Now let’s examine the two survey items mentioned earlier: “I would recommend doing business with the company to others” and “Sales representatives are responsive to my needs.” Recall that each of these items received an average score of 3.99. As it turns out in this example, 3.99 is a poor score for “I would recommend doing business with the company to others” as 3.99 is only at the 38th percentile for this item. That means that 62% of individuals surveyed gave this item a higher score. However, for “Sales representatives are responsive to my needs” a score of 3.99 is at the 96th percentile which tells us that most customers give this item a lower score. Thus, 3.99 is an outstanding score in this case. Benchmarking data provides the objective information you need to make profitable changes in your business.

Root Cause Analyses

One of the features to look for from a survey research firm is the identification of root causes. These should be provided in the firm’s executive summary of your findings. What exactly is a root cause analysis?

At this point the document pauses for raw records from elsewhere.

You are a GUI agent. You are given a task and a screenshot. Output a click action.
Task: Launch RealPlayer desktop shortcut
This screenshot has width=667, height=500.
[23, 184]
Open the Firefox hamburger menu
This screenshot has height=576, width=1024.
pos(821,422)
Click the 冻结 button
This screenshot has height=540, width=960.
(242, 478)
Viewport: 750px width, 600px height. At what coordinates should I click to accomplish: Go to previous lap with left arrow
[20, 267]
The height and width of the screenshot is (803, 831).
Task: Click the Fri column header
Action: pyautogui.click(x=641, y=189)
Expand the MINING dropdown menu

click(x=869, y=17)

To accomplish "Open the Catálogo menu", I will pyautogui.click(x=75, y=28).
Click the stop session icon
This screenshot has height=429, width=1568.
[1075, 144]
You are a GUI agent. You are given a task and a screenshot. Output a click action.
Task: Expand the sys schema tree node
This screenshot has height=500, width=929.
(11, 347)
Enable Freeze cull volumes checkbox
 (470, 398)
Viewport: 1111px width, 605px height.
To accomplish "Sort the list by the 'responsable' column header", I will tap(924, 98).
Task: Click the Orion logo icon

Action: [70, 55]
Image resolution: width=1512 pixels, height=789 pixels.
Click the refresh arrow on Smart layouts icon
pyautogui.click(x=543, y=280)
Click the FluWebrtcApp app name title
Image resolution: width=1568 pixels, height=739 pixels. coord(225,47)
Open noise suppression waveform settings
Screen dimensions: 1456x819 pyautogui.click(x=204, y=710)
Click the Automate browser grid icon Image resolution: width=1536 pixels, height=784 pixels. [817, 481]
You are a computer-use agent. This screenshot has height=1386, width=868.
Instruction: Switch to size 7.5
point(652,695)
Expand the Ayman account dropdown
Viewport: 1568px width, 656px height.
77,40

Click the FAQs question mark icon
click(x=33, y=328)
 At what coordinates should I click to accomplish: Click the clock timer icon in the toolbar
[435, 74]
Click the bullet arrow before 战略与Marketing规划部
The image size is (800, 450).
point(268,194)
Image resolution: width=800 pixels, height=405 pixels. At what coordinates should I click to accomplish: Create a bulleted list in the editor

A root cause analysis is a sophisticated statistical procedure that examines the relationships between all the items in your survey. First, baseline relationships between the variables are identified by performing correlations. These correlations indicate which variables have a tendency to increase or decrease with each other. Secondly, a stepwise linear regression analysis measures the degree of influence each survey item has on each of the other survey items. In the final part of the procedure, an organizational psychologist works in conjunction with a statistician to conduct an organizational behavior (psychological) path analysis.

This is where the research really gets exciting. The path analysis is the key part of the survey process because it provides the information you need to increase profits. Profits are directly tied to your customers’ overall satisfaction and intent to return. This part of the root cause analysis procedure identifies the “drivers” of overall satisfaction and intent to return. This means identifying the few items on your survey that are actually determining how customers respond to a majority of the other items. In some cases root causes may influence as many as 80% of the other items on your survey. When the survey research firm provides you with these drivers, you will know the few issues that need to be addressed to have the maximum impact on satisfaction and intent to return. Without a root cause analysis, you would spend months debating which items should be addressed and discussing the budget and human resource requirements of interventions to address the issues.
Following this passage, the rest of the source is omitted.